Bundesarbeitsgericht zu Gebot fairen Verhandelns

Aufhebungsvertrag ohne Bedenkzeit und Rechtsrat wirksam?

Veröffentlicht: 04.03.2022 | Geschrieben von: Melvin Louis Dreyer | Letzte Aktualisierung: 16.03.2022
Person mit Kugelschreiber über Vertrag

Oft werden Arbeitsverhältnisse nicht durch eine Kündigung, sondern durch einen Aufhebungsvertrag beendet. Hierbei besteht das Gebot des fairen Verhandelns. In einem aktuellen Fall hatte sich das Bundesarbeitsgericht (BAG) mit der Situation zu beschäftigen, dass eine Arbeitnehmerin den Fortbestand ihres Arbeitsverhältnisses geltend machte. Zuvor hatte sie einen solchen Aufhebungsvertrag unterzeichnet. Ihre Behauptung: Für den Fall, dass sie den Vertrag nicht unterzeichne, sei ihr mit der Erklärung einer außerordentlichen Kündigung und der Erstattung einer Strafanzeige gedroht worden. 

Ihre Revision zum BAG (Urteil v. 24.02.2022, Az. 6 AZR 333/21) hatte aber keinen Erfolg, so das Gericht in seiner Pressemitteilung. 

Arbeitnehmerin habe versucht, höheren Verkaufsgewinn vorzuspiegeln

Ende 2019 kam es zum Gespräch zwischen der Arbeitnehmerin, dem Geschäftsführer des Unternehmens und dessen Rechtsanwalt.

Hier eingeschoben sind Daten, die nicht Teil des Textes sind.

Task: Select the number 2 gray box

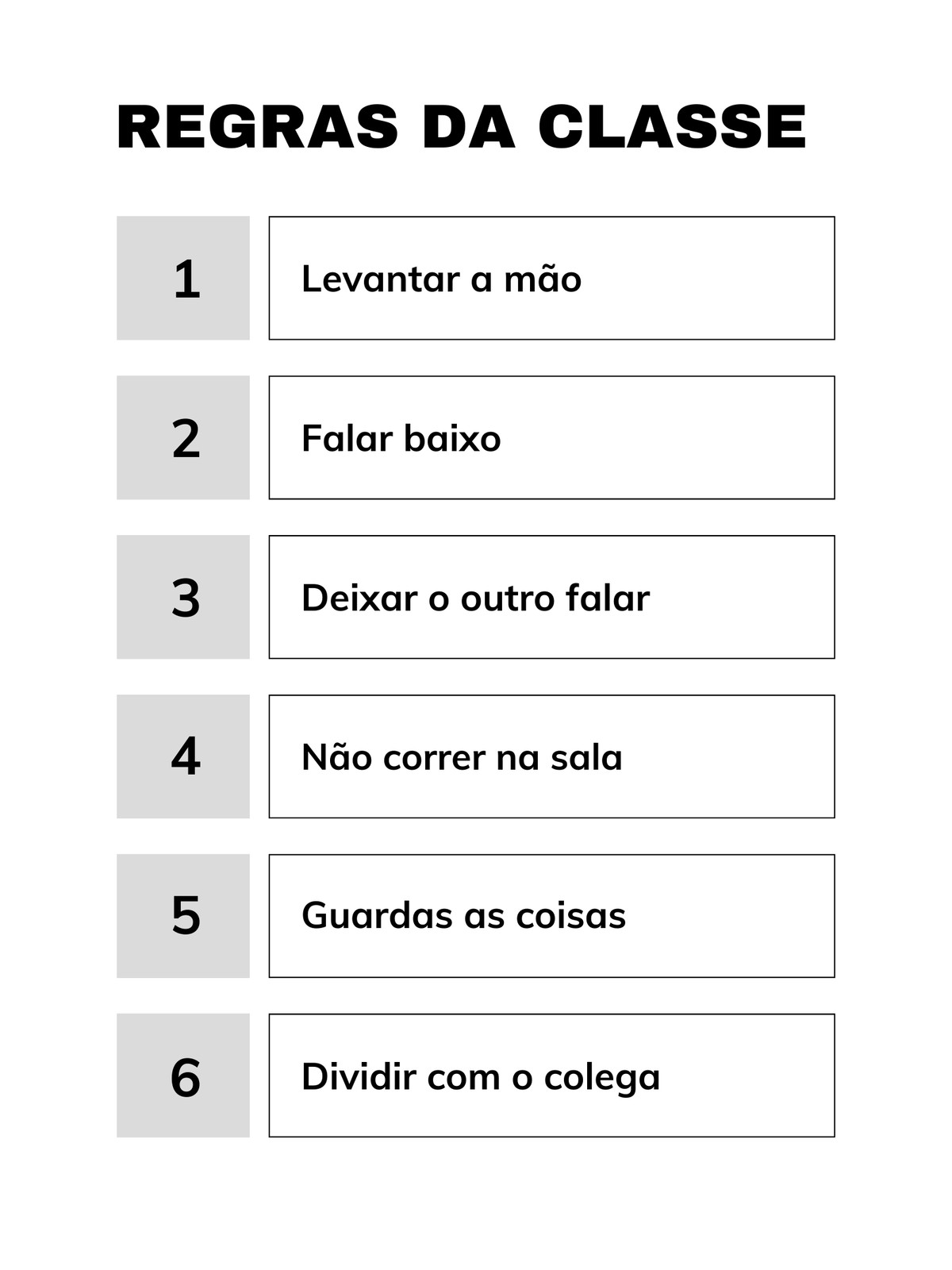Action: pos(183,437)
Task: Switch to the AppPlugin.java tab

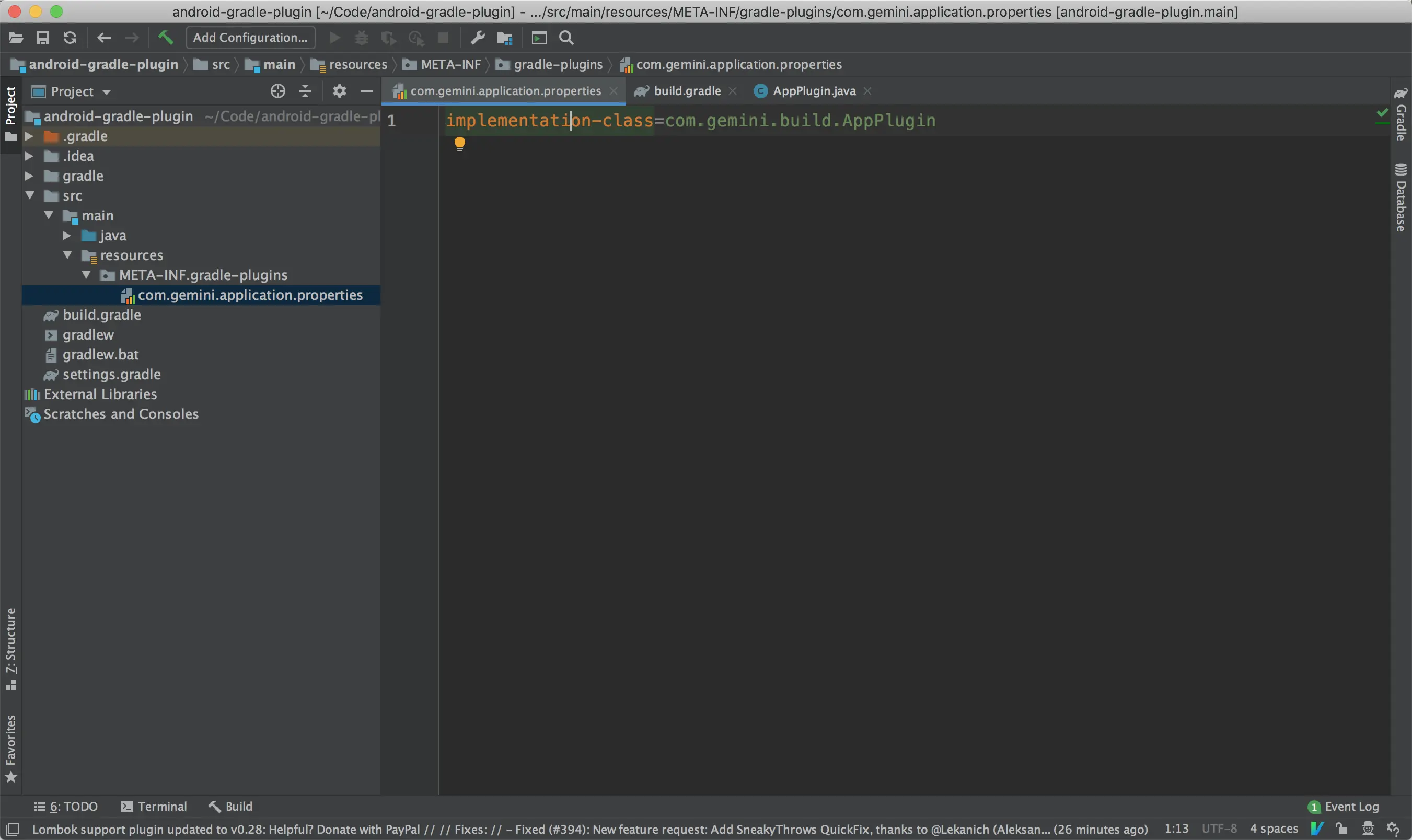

Der Klägerin gegenüber, die als Teamkoordinatorin Verkauf im Bereich Haustechnik beschäftigt war, wurde der Vorwurf erhoben, sie habe unberechtigt Einkaufspreise in der EDV des Unternehmens abgeändert, bzw. reduziert, um einen höheren Verkaufsgewinn vorzuspiegeln.

Laut der Pressemitteilung des Gerichts unterzeichnete sie nach zehn Minuten, die die Beteiligten zusammen schweigend im Raum gesessen hatten, den vorbereiten Aufhebungsvertrag. Dieser sah eine einvernehmliche Beendigung des Arbeitsverhältnisses vor, die weiteren Details des Gesprächsverlaufs seien jedoch streitig geblieben. 

Widerrechtliche Drohung durch Arbeitgeber?

Grundsätzlich sind geschlossene Verträge einzuhalten – auch dann, wenn sie im Rückblick nachteilig erscheinen. Will man sich lösen, so ist das, je nach Fall, nur in bestimmten Fällen möglich. Die klagende Arbeitnehmerin nun focht den Vertrag wegen widerrechtlicher Drohung an. Eine Willenserklärung, die unter widerrechtlicher Drohung und damit einhergehend einer Beeinträchtigung der Entscheidungsfreiheit abgeben wird, kann grundsätzlich durch solch eine Anfechtung beseitigt werden.

Die Klägerin behauptete, dass ihr die Erklärung einer außerordentlichen Kündigung und die Erstattung einer Strafanzeige für den Fall in Aussicht gestellt worden sei, dass sie den Aufhebungsvertrag nicht unterzeichne. Ihrer Bitte nach einer längeren Bedenkzeit und der Möglichkeit, einen Rechtsrat einzuholen, habe man nicht entsprochen. Darin liege ein Verstoß gegen das Gebot des fairen Verhandelns. 

Bundesarbeitsgericht: Arbeitnehmerin nicht unfair behandelt

Vor dem zuständigen Senat des Bundesarbeitsgerichts hatte die Klägerin damit keinen Erfolg. Grundsätzlich müsse ein Verstoß gegen das Gebot fairen Verhandelns anhand der Gesamtumstände im Einzelfall entscheiden werden. Selbst wenn man den Gesprächsablauf zu ihren Gunsten unterstelle, würde es an der Widerrechtlichkeit der behaupteten Drohung fehlen. Der Arbeitgeber hätte sowohl die Erklärung einer außerordentlichen Kündigung als auch die Erstattung einer Strafanzeige ernsthaft erwägen dürfen. Das zuvor mit dem Fall befasste Landesarbeitsgericht sei zutreffend zu dem Schluss gelangt, dass die beklagte Arbeitgeberin nicht unfair verhandelt habe, auch sei die Entscheidungsfreiheit der klagenden Arbeitnehmerin nicht dadurch verletzt worden, dass die Beklagte den Aufhebungsvertrag zu einer sofortigen Annahme unterbreitete und sie dadurch sofort entscheiden musste.